_EXERCISE INPUT:_
◇ ◇ ◇ ◇

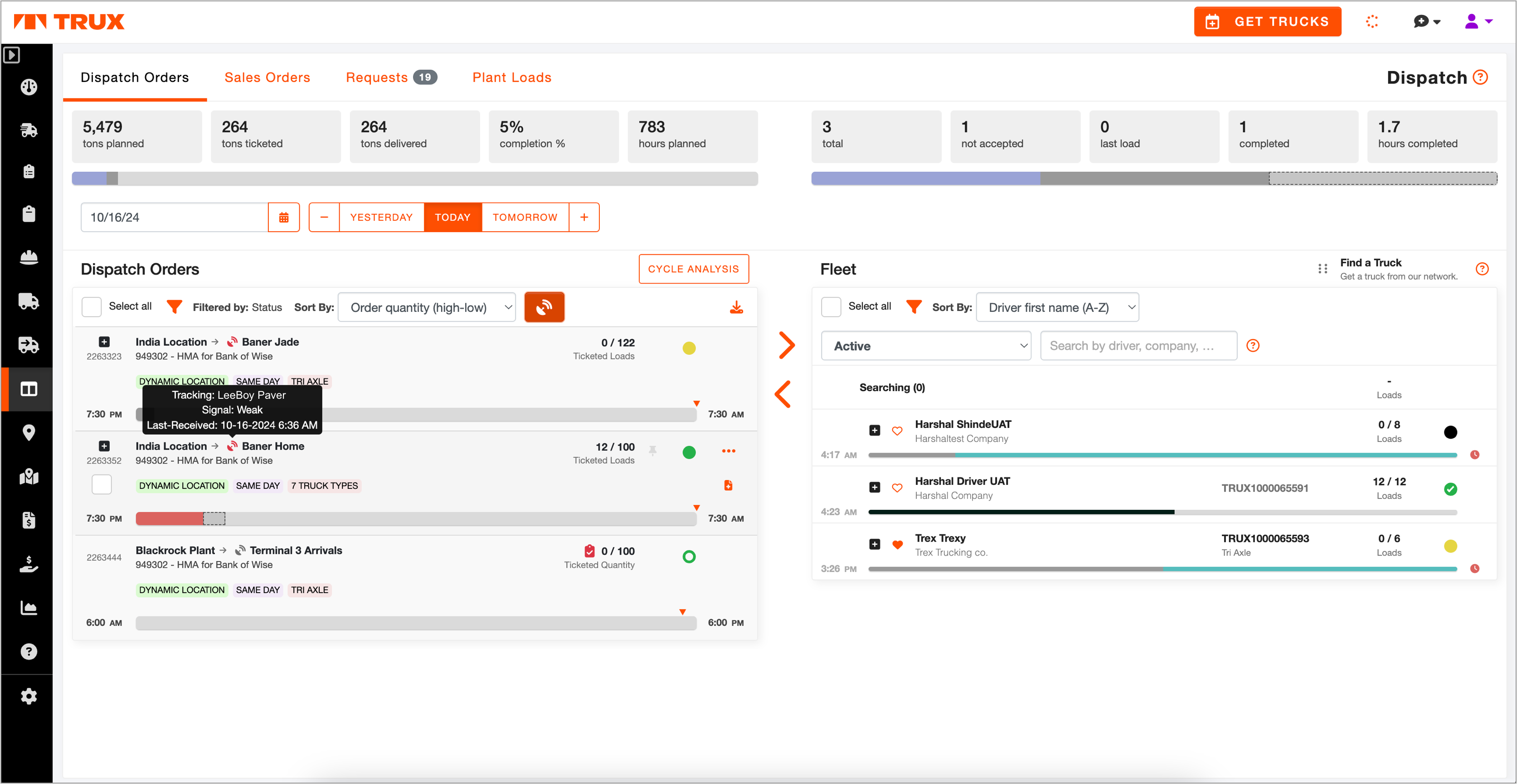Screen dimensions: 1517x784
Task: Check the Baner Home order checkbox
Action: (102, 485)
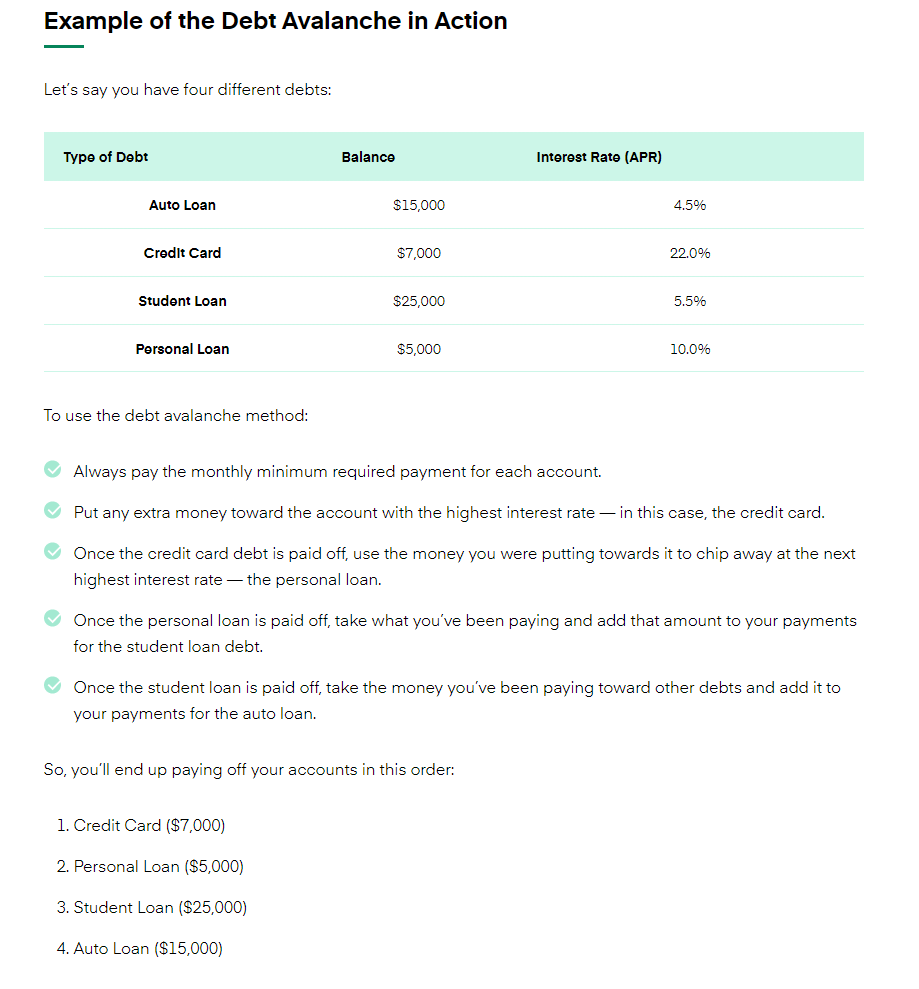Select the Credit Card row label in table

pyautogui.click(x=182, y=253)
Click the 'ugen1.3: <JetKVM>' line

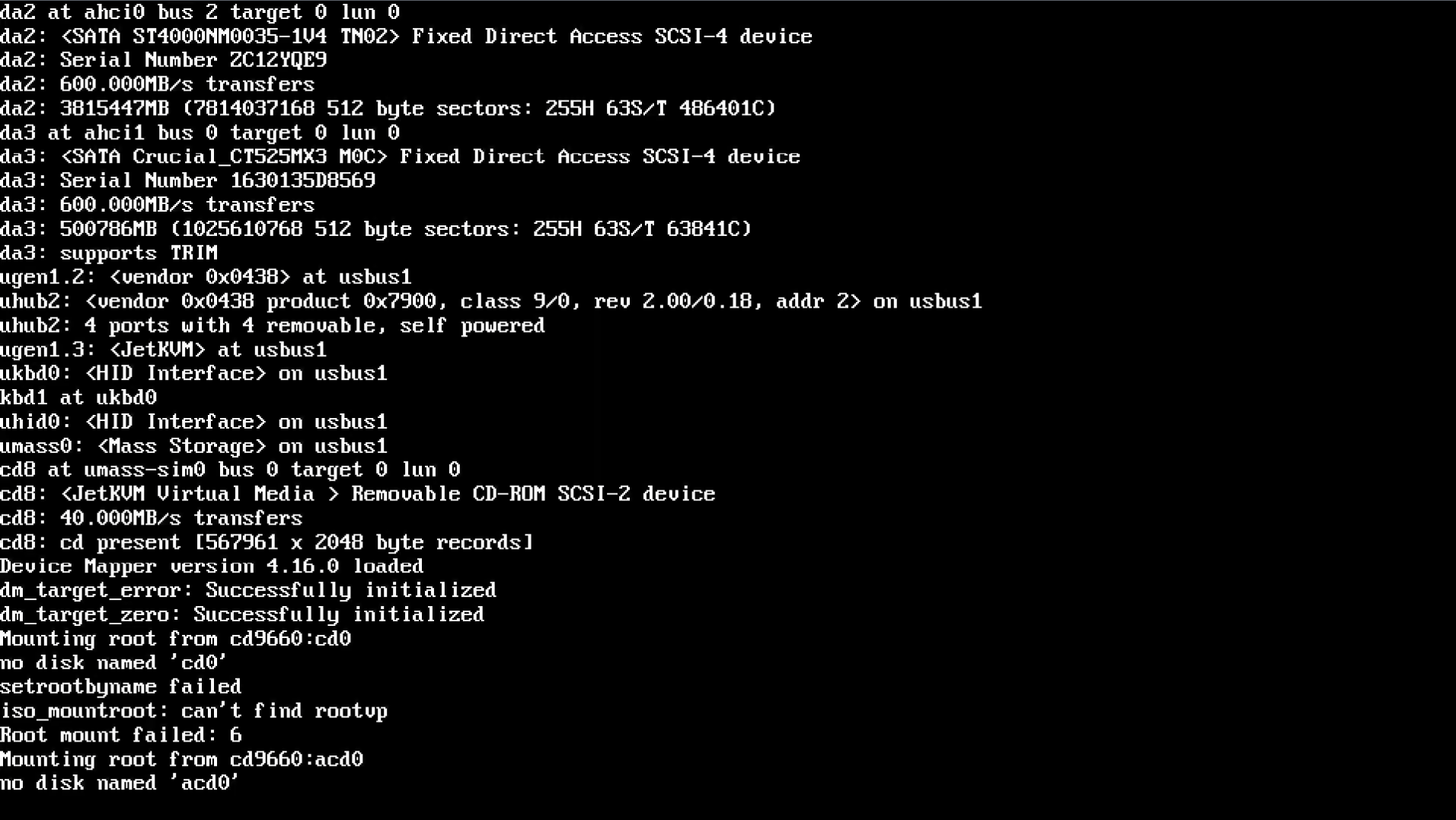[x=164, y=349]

◇ ◇ ◇ ◇

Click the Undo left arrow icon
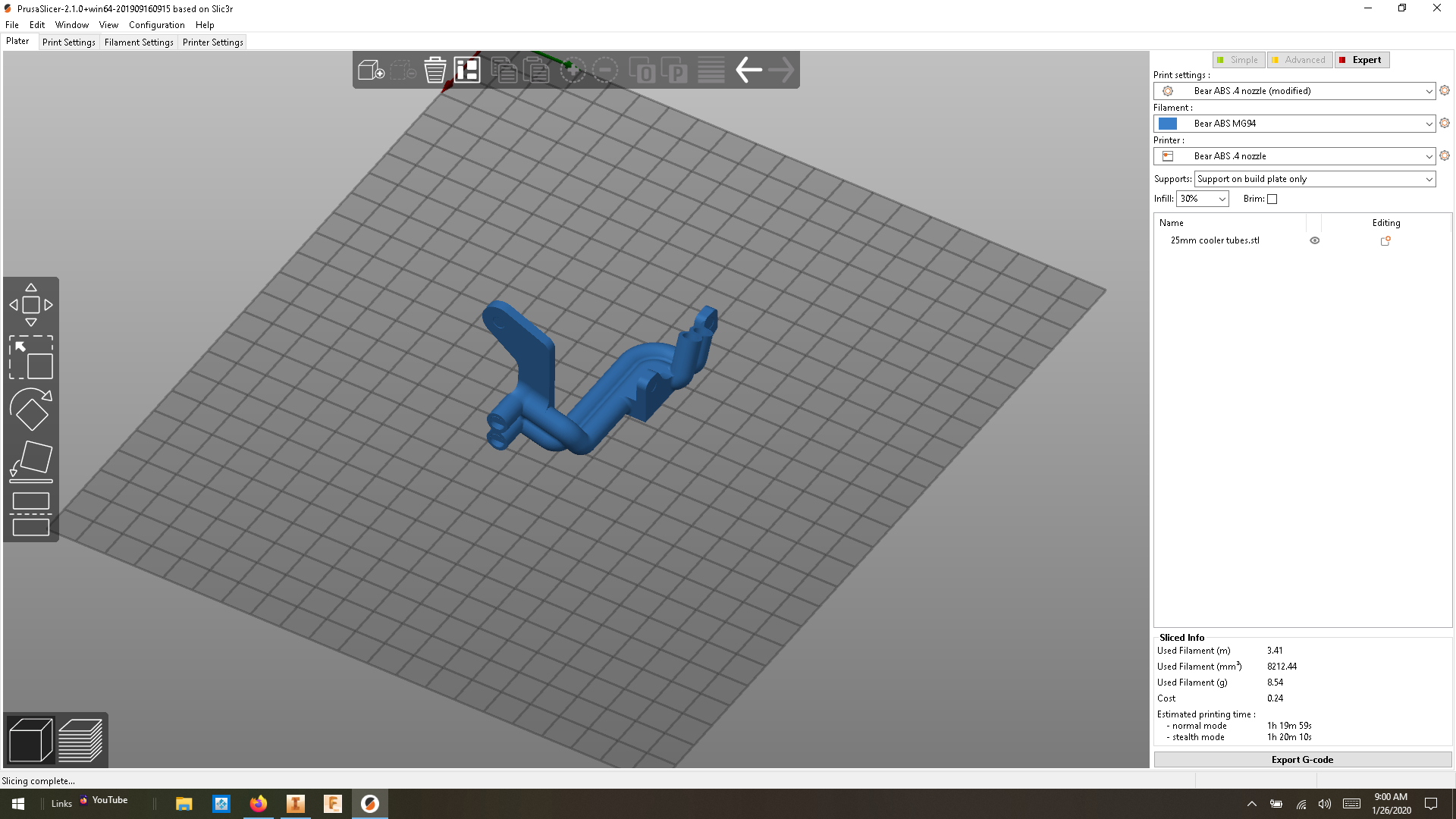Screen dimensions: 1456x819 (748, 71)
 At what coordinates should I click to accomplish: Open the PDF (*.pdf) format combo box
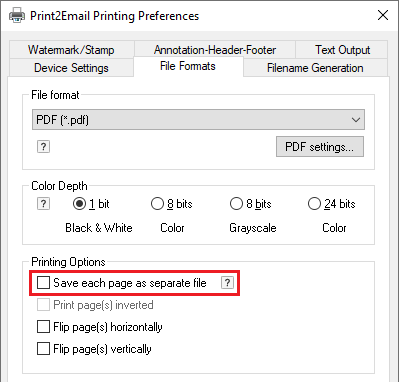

◇ ◇ ◇ ◇

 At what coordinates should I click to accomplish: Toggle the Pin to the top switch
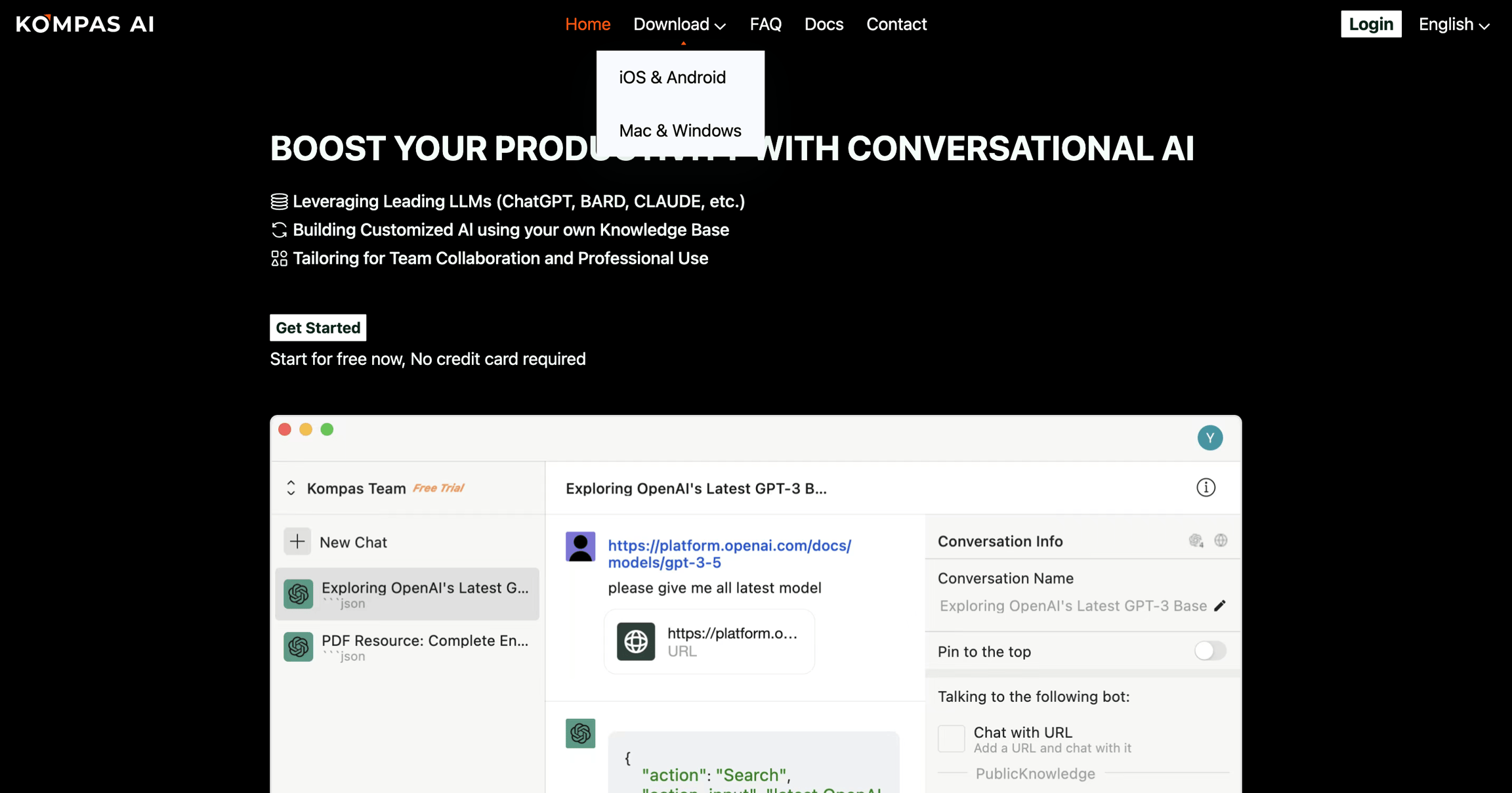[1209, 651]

◇ ◇ ◇ ◇

Gather every line from the entries above that contains the string "coordinates", treating uppercase and lowercase letters as different.

_RESULT OF THIS EXERCISE:_
 At what coordinates should I click to accomplish: Open the PDF (*.pdf) format combo box
 At what coordinates should I click to accomplish: Toggle the Pin to the top switch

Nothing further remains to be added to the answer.